- [Texto proporcionado]
En el relato «El pesimista corregido» (reproducido en sus Obras literarias completas, Aguilar, 1969, págs. 793-838), en cuyo título ya se advierte el espíritu regeneracionista que lo anima, entra en juego también la psicología de Sancho, además de la de don Quijote. La tesis de fondo de este relato de evidente carácter simbólico es que la tendencia a la polarización como rasgo del carácter nacional es un mal y que la solución reside en regenerarlo modificando la psicología del español, de tal manera que ésta reúna en sí tanto las cualidades positivas de don Quijote («el quijotismo de buena ley») como las de Sancho (también aquí cabría hablar de «sanchopancismo de buena ley»).

El protagonista, Juan Fernández, un joven médico, capaz y dotado de talento, es una especie de Quijote en sentido negativo, cuya enfermedad no es la locura caballeresca, sino el pesimismo, símbolo quizás del estado de muchos españoles en los años inmediatos al desastre del 98, un pesimismo que Juan alimenta entregándose a la lectura de la literatura y filosofías pesimistas. Melancólico como don Quijote, la enfermedad de Juan, que Cajal trata también como una especie de locura («el loco y doliente Juan», «las extravagancias y locuras» de Juan), tiene un efecto opuesto a la del hidalgo manchego: si a éste le conduce a emprender una actividad frenética, aunque fracasada, a Juan el fracaso le llega simplemente porque su enfermizo estado anímico le deja paralizado. Si don Quijote no para de actuar, Juan Fernández ni siquiera empieza a hacerlo.

Asqueado de la vida y desapegado de su entorno social, fracasa en las oposiciones, se aísla de la sociedad, pierde a sus amigos e incluso a su novia, Elvira, sin otro horizonte que el de relamerse las heridas enfrascándose en soliloquios metafísicos sobre la maldad del mundo. En este trance se le aparece el genio o numen benigno de la ciencia que le dotará de facultades portentosas de percepción (sus ojos se convierten en microscopios) durante un año que le harán cambiar su visión del mundo y de la sociedad y con ello a sanarle de su mórbido pesimismo. Transcurridos dos años más en que su psicología se trastoca y su conducta se corrige transformándose en un miembro activo de la sociedad y provechoso, el nuevo Juan se convierte en la encarnación del hombre soñado por Elvira, su antigua novia a la que vuelve a recuperar.

- [Ítems extraídos]

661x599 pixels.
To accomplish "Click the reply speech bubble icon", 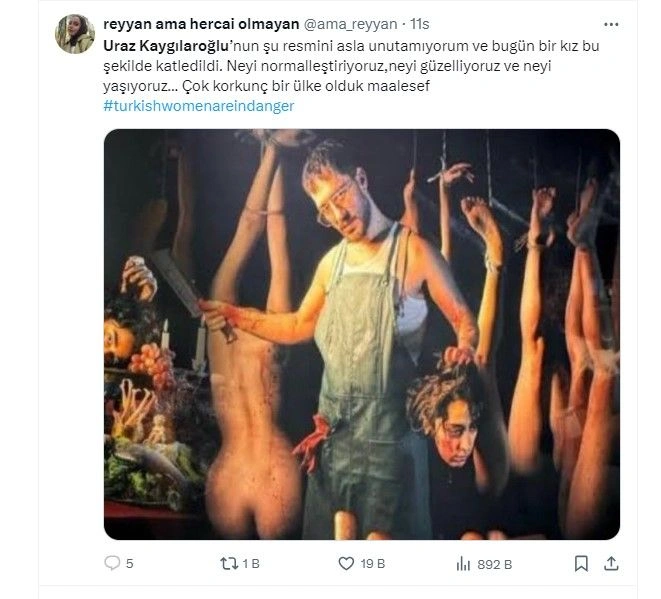I will tap(112, 564).
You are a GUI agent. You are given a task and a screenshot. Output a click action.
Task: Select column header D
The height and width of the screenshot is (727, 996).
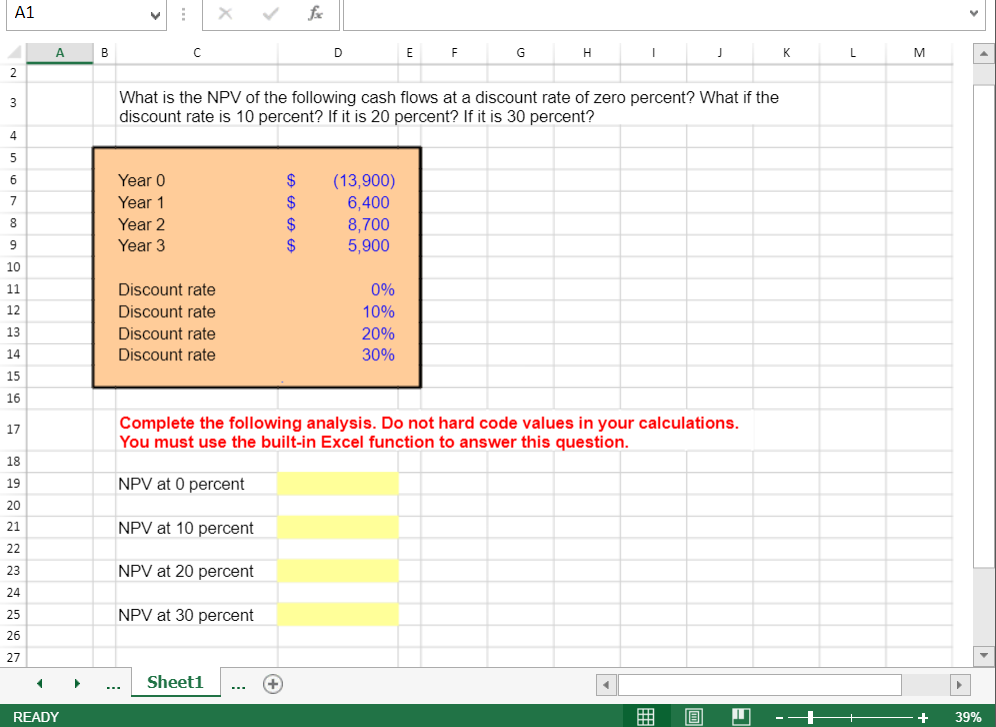(x=338, y=52)
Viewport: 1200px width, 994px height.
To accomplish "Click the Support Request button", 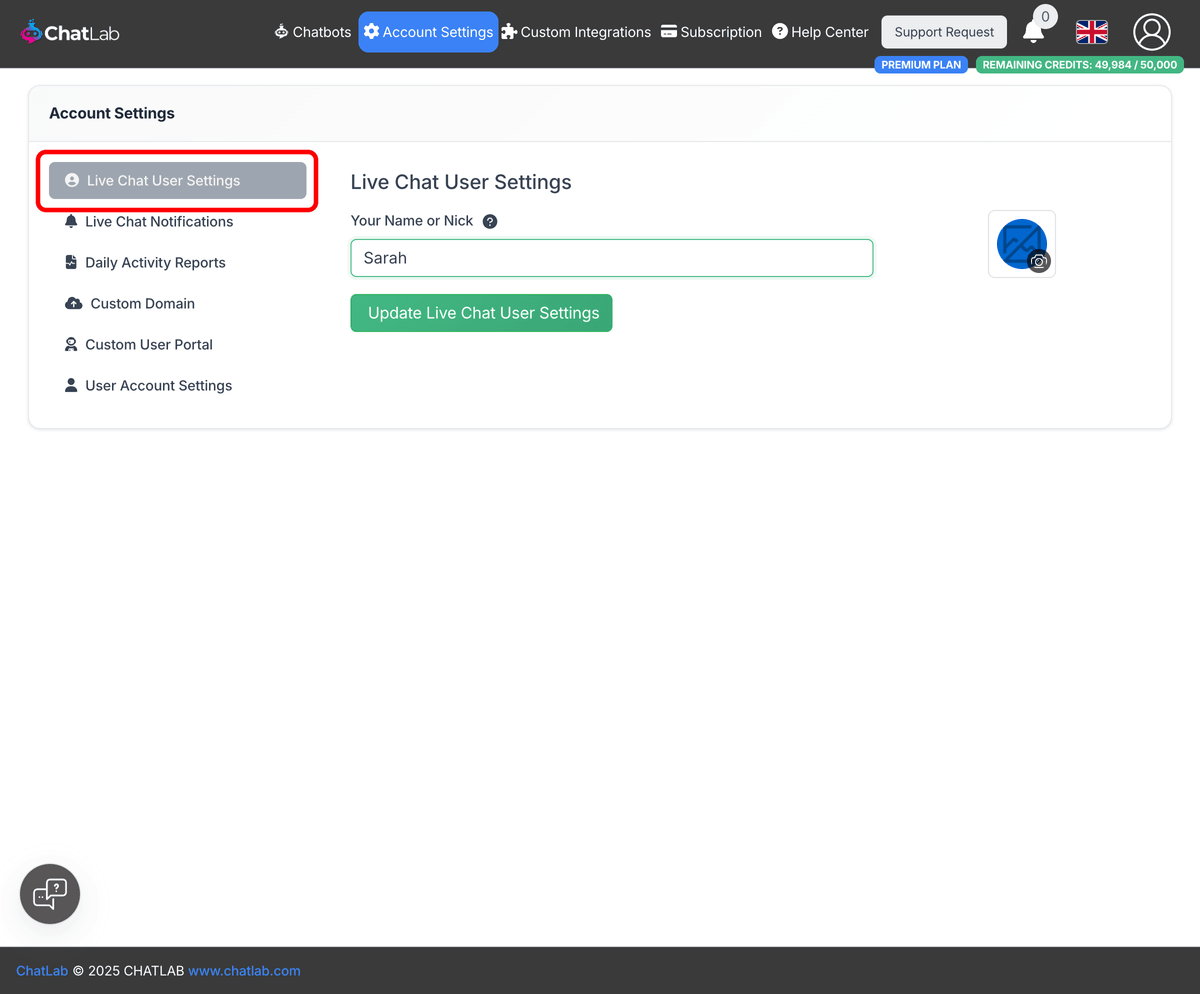I will tap(943, 31).
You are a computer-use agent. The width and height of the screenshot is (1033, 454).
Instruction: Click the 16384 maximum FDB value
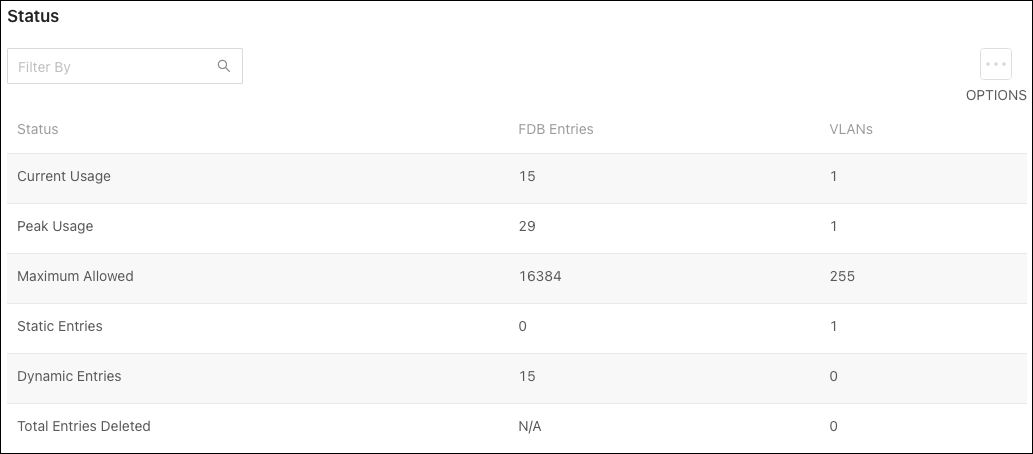pyautogui.click(x=540, y=277)
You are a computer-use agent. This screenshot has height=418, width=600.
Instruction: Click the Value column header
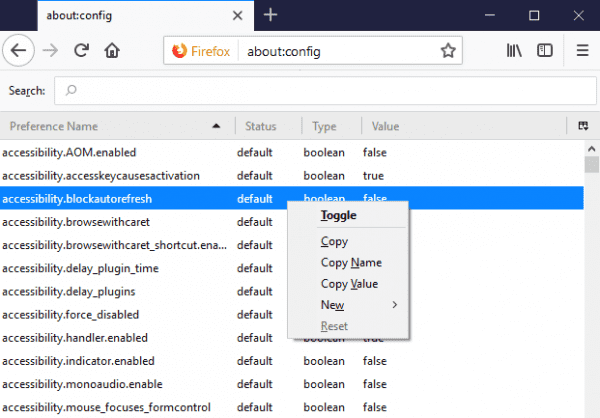pos(385,126)

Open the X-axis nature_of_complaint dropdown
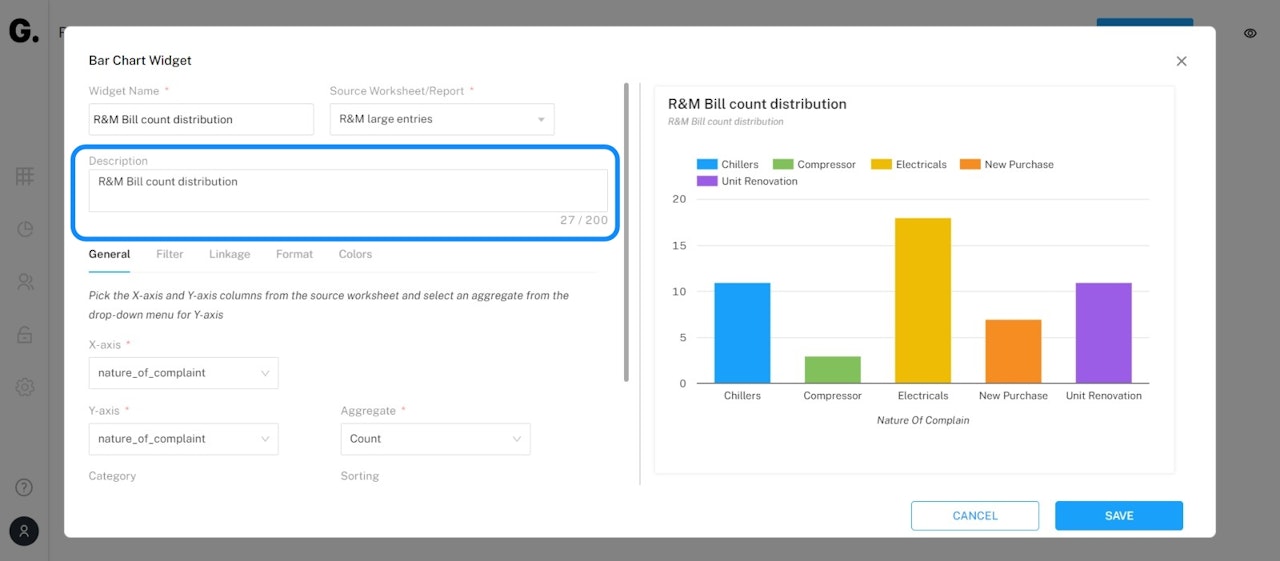[183, 373]
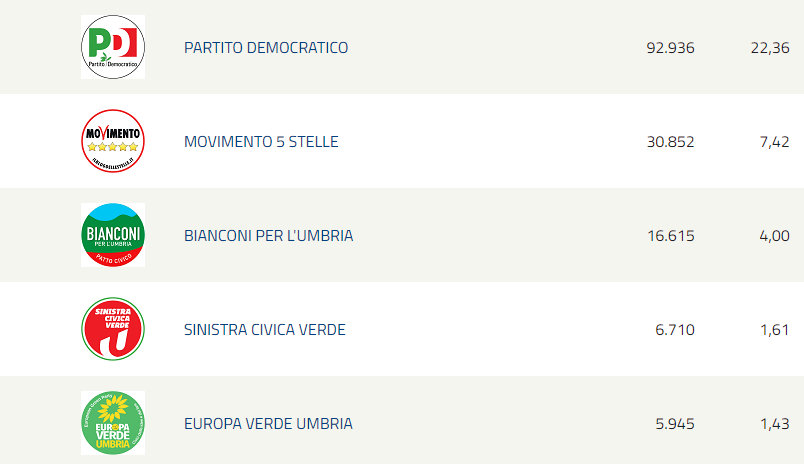The width and height of the screenshot is (804, 464).
Task: Open the MOVIMENTO 5 STELLE link
Action: 261,142
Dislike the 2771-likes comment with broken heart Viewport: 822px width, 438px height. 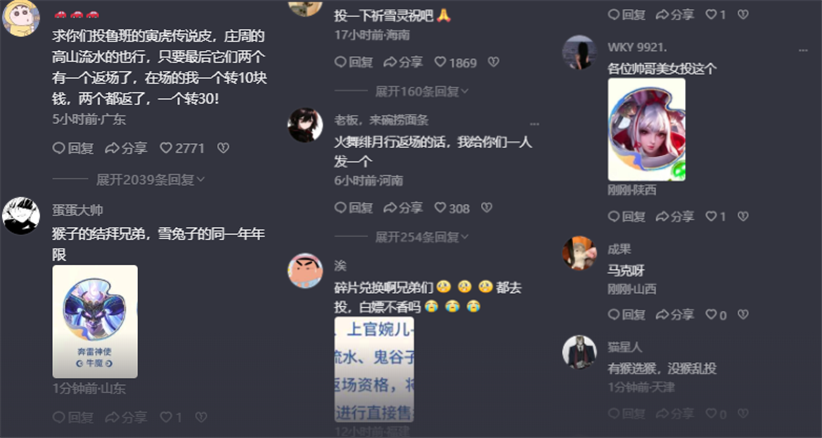coord(223,148)
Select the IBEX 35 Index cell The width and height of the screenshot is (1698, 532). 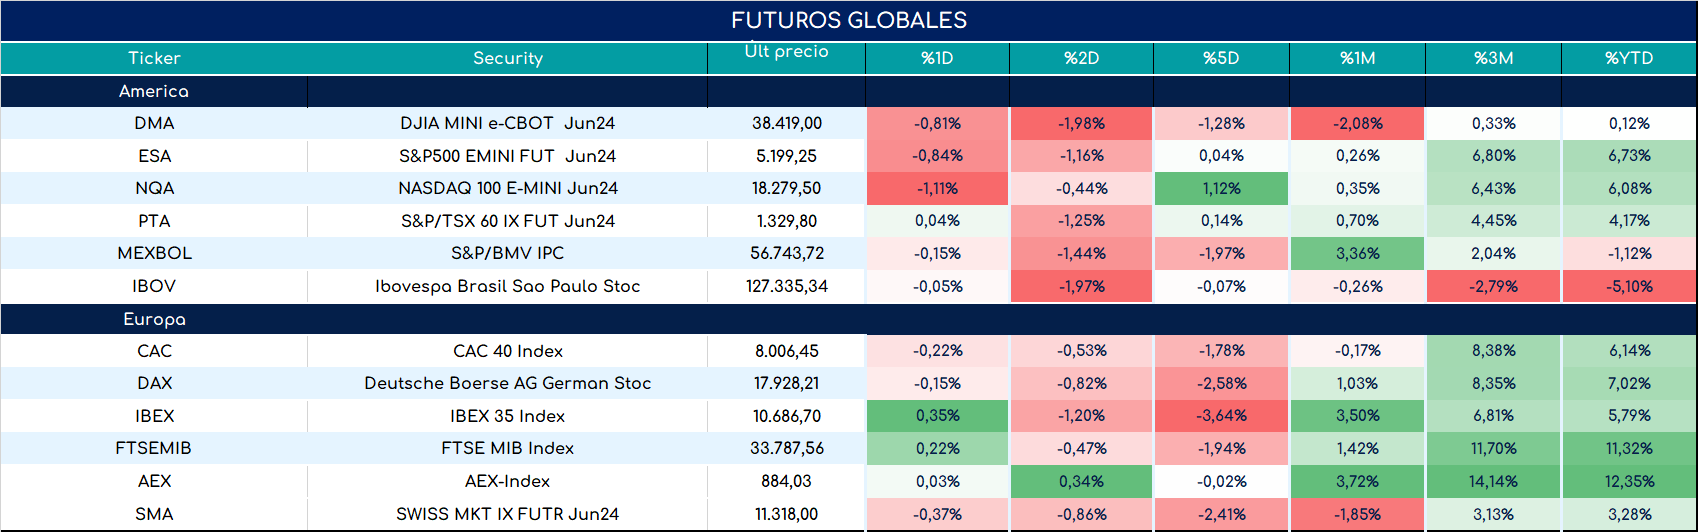(507, 416)
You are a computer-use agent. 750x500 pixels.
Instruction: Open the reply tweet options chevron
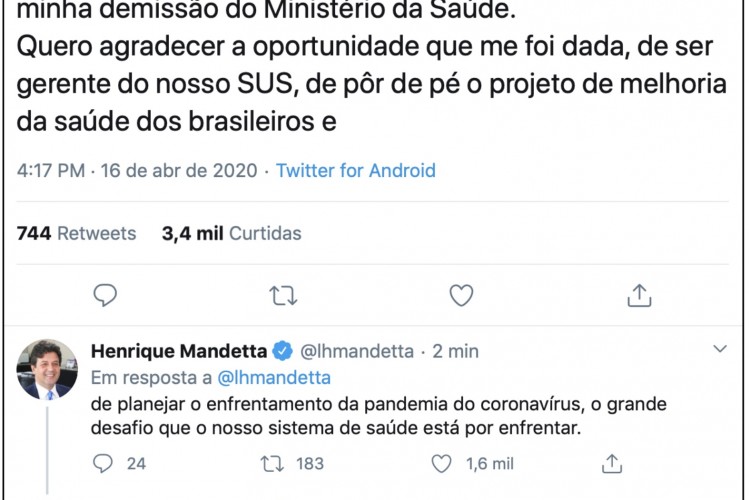coord(720,349)
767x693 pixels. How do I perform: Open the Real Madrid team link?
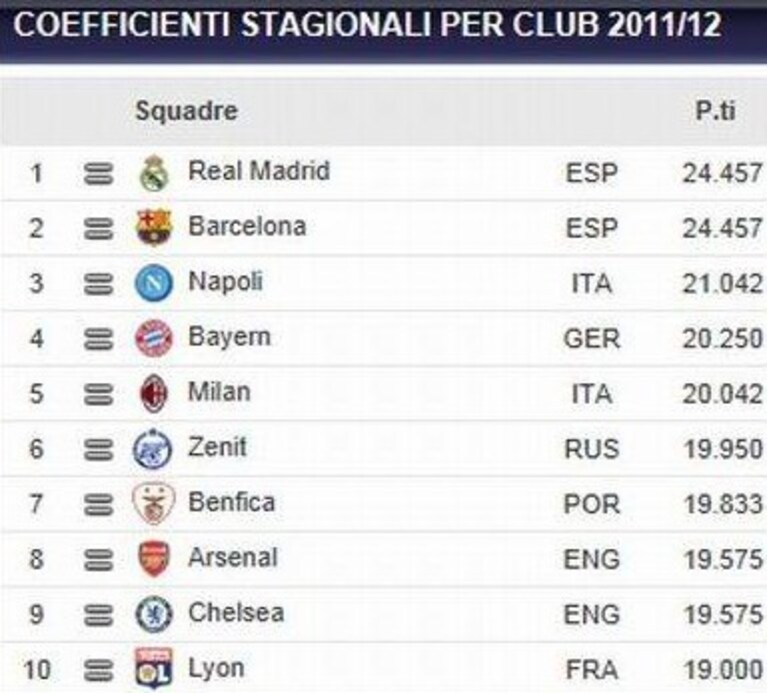click(259, 171)
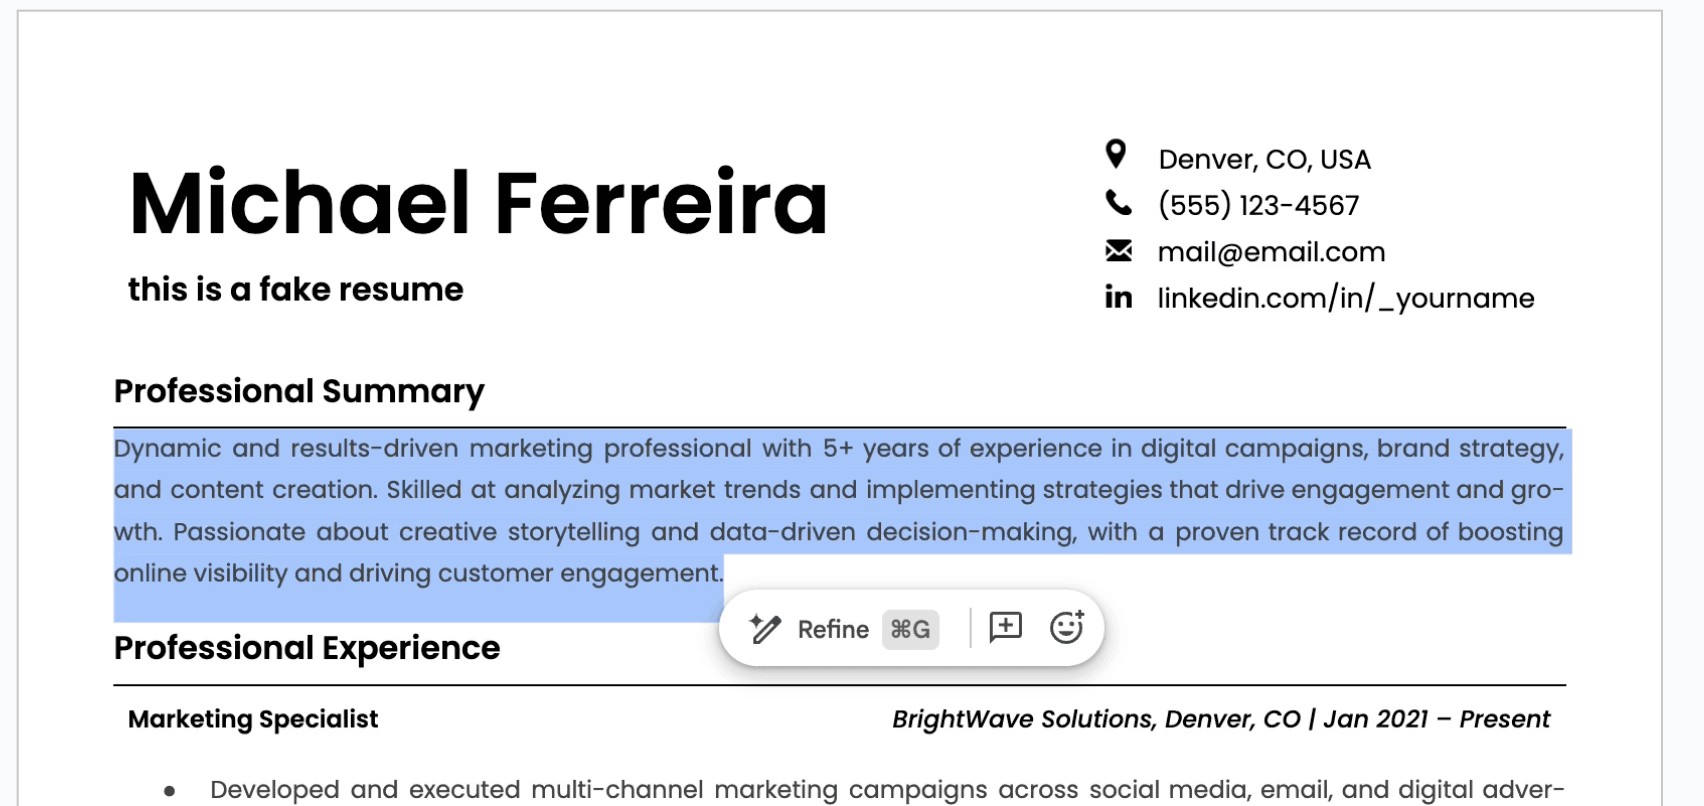Click the (555) 123-4567 phone number
Screen dimensions: 1704x806
(1258, 205)
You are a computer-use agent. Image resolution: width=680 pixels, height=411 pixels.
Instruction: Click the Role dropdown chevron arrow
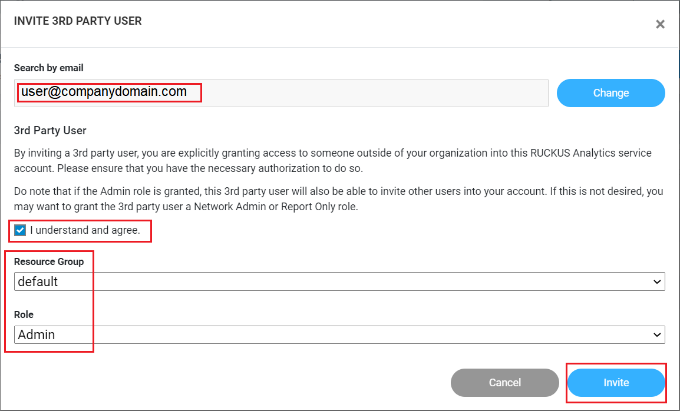pyautogui.click(x=657, y=335)
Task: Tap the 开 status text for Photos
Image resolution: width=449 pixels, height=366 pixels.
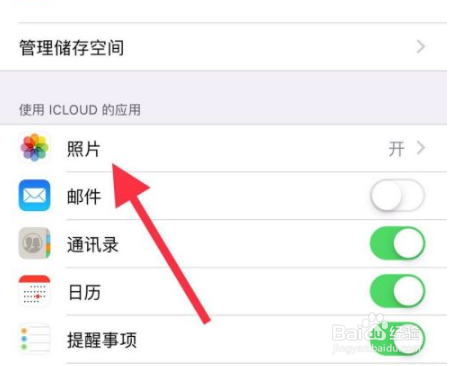Action: (x=396, y=149)
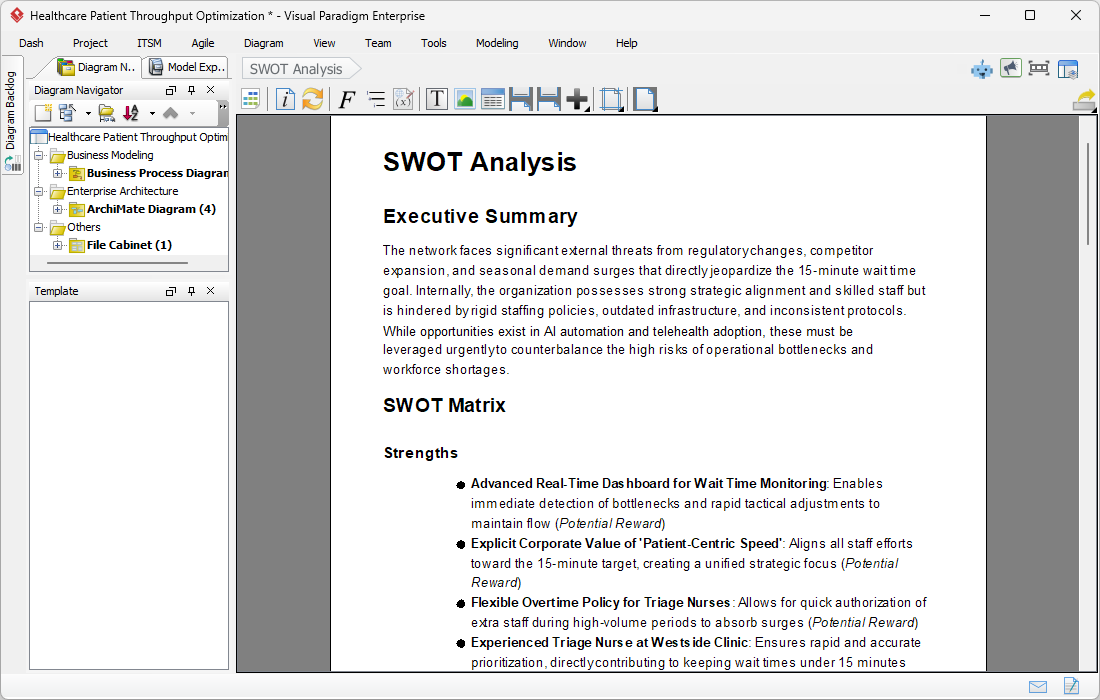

- [Consigna del ejercicio] Prosigue el texto sobre el relato «El pesimista corregido» a partir de su última oración.

- [Resultado del ejercicio]
El transfigurado Juan, el pesimista corregido, pasa a ser un símbolo del nuevo tipo de español que ha de contribuir a regenerar la decaída España de comienzos del siglo XX, recién salida del trauma del 98. Y es precisamente la novia recuperada, una joven serena y equilibrada, la que, al final del cuento, nos propondrá la fórmula de cómo han de ser los españoles del porvenir, de los que Juan es ya un ejemplo: el hombre anhelado por Elvira como marido «debía reunir las cualidades que un célebre autor diputaba indispensables en el hombre de genio: el espíritu soñador, la cultura y altruismo de Don Quijote y la serenidad, robustez y positivismo de Sancho» (op. cit., pág. 837). La «hermosa y robusta prole» engendrada por Juan y Elvira se erige como símbolo de los españoles del porvenir que habrán de incorporar armonizadamente a su personalidad el conjunto de las virtudes de don Quijote y Sancho.